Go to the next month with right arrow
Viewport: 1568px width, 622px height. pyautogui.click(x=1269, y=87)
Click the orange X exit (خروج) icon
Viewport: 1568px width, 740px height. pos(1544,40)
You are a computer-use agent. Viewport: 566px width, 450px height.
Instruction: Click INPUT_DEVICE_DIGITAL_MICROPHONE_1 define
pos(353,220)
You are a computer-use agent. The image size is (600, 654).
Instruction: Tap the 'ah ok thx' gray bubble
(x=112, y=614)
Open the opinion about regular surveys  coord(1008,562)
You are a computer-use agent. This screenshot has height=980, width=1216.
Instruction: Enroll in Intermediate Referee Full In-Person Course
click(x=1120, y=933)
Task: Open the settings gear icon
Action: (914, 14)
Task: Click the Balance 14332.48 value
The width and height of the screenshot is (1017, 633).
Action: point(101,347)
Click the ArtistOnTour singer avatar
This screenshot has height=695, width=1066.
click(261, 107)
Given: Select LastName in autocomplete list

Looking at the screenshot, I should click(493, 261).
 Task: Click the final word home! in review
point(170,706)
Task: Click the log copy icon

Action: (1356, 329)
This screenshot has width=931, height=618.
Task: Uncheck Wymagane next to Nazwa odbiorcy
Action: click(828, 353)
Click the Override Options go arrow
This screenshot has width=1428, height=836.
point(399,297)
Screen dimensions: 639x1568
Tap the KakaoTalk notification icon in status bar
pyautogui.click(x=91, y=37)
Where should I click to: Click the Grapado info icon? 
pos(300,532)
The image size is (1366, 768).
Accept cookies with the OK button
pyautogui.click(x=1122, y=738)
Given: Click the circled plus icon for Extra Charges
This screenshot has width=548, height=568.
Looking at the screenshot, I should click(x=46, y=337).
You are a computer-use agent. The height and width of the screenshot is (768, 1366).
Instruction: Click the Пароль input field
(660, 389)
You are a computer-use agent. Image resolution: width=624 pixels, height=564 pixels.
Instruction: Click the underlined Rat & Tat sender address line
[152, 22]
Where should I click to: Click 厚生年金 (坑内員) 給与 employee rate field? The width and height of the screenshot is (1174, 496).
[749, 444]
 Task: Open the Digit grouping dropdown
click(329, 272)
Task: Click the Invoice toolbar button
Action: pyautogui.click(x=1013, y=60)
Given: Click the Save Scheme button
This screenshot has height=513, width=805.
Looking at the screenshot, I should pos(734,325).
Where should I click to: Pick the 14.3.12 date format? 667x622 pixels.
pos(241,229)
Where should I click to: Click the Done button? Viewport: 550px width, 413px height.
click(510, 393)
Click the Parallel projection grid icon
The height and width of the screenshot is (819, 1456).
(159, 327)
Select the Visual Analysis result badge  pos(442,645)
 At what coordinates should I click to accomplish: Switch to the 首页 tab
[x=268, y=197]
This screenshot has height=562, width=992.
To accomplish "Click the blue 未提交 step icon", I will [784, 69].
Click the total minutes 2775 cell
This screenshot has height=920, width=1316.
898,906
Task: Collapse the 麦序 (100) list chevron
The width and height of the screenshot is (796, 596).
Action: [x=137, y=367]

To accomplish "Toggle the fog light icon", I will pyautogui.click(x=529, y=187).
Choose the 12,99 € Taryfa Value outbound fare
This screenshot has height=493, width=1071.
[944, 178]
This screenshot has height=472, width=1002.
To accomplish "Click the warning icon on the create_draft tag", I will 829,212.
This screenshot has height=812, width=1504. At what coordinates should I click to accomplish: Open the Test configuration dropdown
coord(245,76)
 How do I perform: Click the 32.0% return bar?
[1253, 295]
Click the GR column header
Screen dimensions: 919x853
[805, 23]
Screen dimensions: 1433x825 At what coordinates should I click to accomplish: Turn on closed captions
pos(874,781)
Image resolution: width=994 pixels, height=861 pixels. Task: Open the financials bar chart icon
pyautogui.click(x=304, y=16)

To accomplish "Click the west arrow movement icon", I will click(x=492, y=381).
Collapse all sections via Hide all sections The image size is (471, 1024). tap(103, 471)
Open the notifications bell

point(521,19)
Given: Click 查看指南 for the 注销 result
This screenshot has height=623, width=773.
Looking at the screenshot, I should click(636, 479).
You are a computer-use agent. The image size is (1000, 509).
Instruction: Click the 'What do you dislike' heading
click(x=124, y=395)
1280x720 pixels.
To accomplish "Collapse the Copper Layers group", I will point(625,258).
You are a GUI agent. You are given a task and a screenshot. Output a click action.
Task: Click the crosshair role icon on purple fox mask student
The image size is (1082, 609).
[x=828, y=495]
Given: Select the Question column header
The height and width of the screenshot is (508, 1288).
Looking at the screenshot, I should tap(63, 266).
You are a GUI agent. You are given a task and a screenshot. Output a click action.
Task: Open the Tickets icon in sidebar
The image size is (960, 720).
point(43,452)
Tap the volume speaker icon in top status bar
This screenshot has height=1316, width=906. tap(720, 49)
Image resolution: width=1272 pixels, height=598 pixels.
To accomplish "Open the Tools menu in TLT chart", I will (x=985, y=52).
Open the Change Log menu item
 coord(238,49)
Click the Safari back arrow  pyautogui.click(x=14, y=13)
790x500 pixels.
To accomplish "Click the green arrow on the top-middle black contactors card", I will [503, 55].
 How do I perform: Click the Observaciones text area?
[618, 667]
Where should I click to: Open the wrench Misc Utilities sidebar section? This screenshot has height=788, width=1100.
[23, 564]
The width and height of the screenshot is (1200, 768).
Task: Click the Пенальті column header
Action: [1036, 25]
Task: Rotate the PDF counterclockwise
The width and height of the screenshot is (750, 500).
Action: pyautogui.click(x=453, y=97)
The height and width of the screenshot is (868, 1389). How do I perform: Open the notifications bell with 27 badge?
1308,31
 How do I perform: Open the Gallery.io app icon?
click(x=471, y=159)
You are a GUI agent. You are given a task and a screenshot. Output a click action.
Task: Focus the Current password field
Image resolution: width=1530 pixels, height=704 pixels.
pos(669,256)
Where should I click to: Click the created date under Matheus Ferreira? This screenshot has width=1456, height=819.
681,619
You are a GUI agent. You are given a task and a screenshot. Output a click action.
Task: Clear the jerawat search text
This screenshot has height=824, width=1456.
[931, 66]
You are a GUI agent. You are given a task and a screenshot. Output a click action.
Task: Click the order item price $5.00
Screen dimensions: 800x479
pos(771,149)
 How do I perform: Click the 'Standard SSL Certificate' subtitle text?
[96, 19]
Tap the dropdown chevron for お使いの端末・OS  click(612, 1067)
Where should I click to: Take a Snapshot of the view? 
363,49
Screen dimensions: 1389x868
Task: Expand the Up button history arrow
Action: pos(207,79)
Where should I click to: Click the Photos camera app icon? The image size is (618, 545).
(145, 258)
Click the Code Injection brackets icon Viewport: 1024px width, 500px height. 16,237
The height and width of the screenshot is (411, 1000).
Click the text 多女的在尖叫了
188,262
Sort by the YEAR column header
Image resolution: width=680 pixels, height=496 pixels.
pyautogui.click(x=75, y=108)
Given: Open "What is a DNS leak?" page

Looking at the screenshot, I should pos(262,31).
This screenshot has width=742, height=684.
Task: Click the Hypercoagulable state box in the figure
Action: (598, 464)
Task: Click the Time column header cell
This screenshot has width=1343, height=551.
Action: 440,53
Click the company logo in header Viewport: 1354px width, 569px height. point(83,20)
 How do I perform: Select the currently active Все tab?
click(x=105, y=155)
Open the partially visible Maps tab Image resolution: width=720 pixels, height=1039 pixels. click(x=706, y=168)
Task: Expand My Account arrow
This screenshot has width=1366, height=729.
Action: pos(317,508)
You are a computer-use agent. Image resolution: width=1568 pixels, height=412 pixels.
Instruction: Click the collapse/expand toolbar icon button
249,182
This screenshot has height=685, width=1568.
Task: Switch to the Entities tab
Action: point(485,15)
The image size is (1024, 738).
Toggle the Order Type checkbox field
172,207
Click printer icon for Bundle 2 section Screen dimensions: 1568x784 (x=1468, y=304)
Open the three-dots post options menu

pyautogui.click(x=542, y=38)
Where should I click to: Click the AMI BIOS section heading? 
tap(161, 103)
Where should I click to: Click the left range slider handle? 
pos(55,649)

## EXERCISE DETAILS:
If a line in the entries above holds the word "computer", count it; then report the total alone.

## WRITTEN RESPONSE:
7